• _Excerpted data_
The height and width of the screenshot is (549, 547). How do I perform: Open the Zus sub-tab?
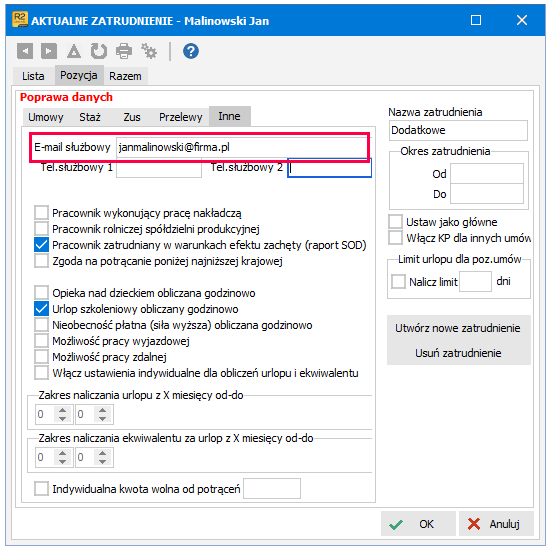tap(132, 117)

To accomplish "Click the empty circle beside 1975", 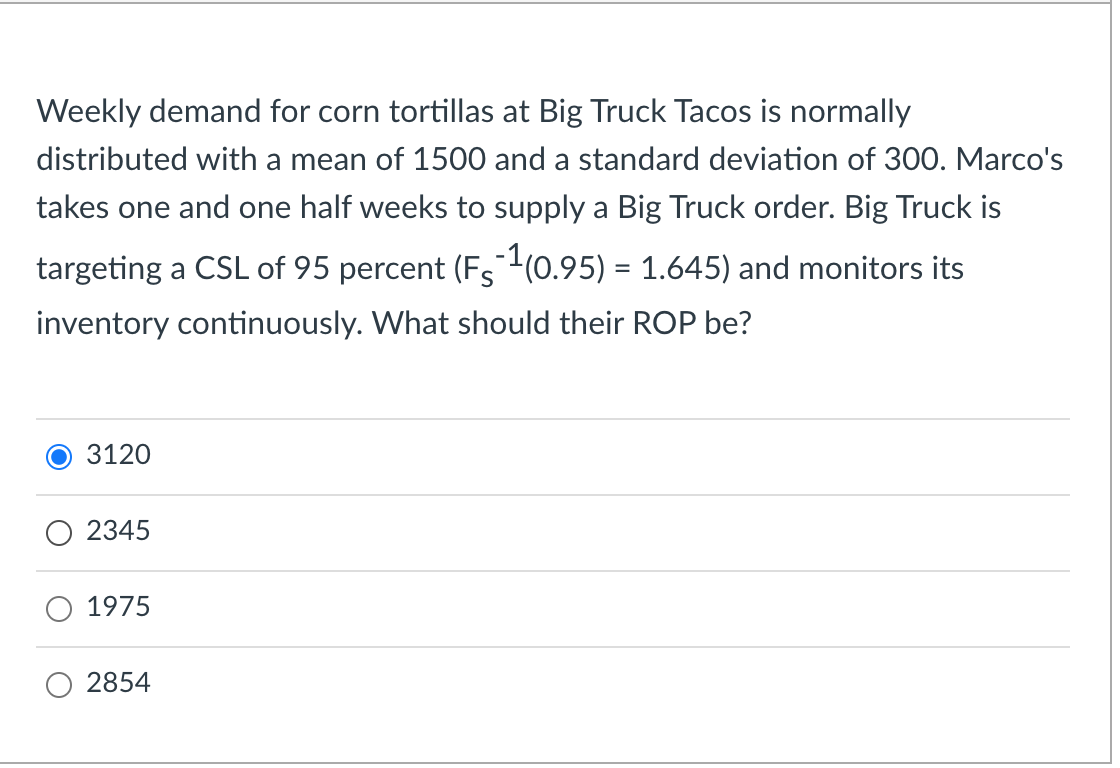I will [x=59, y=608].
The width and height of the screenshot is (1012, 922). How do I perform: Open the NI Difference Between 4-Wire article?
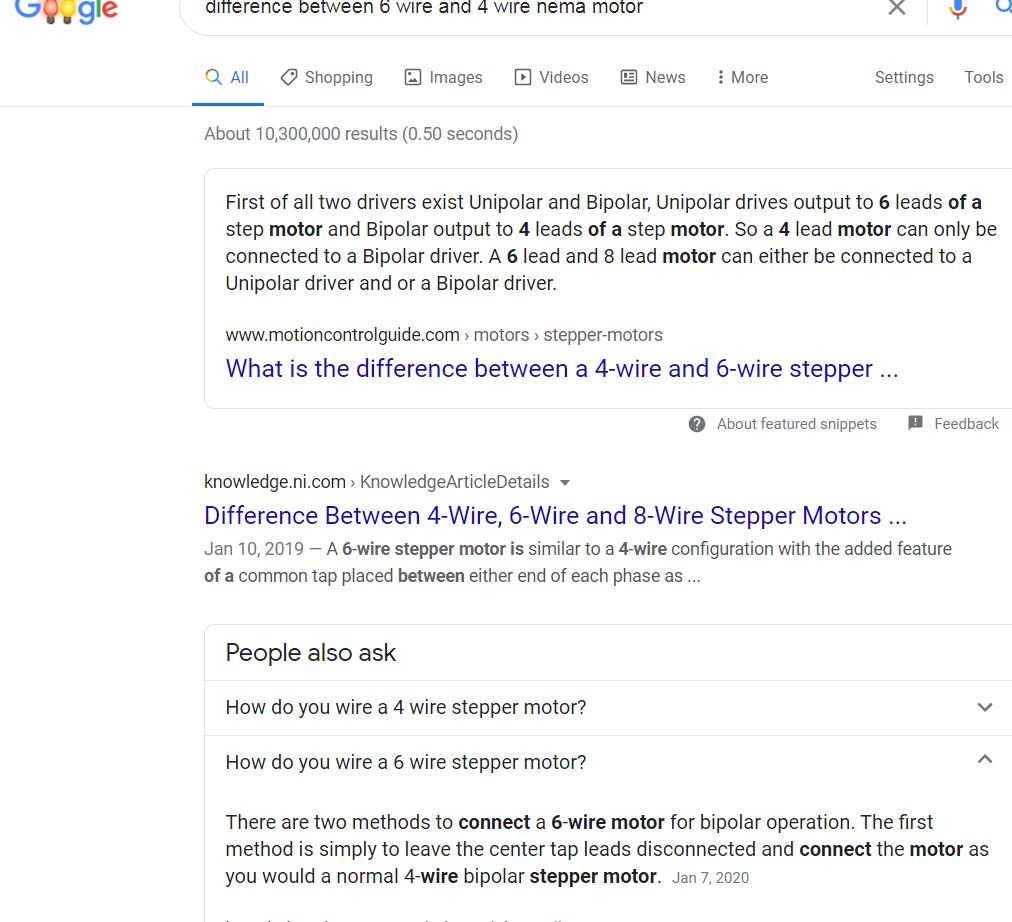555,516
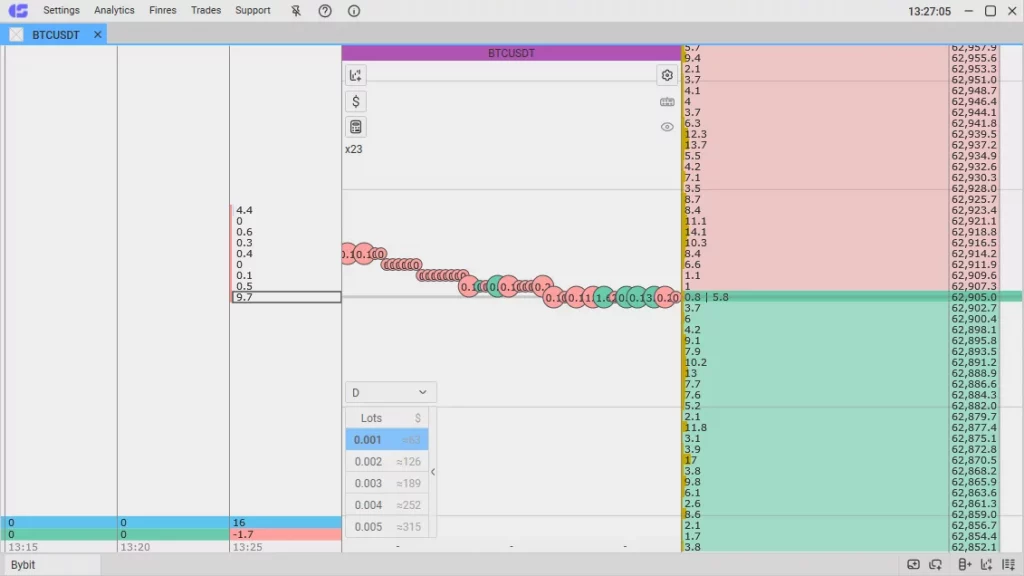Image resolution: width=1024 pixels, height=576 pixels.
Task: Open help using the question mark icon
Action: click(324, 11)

• _Directions for this task_
Copy only the lines running from the one that holds "The width and" through the last line of the data, and include both of those lines. Do not copy any pictures.

• _Response to the exercise_
The width and height of the screenshot is (1012, 922). How do I perform: Open the NI Difference Between 4-Wire article?
555,516
Image resolution: width=1024 pixels, height=576 pixels.
Task: Open help using the question mark icon
Action: click(324, 11)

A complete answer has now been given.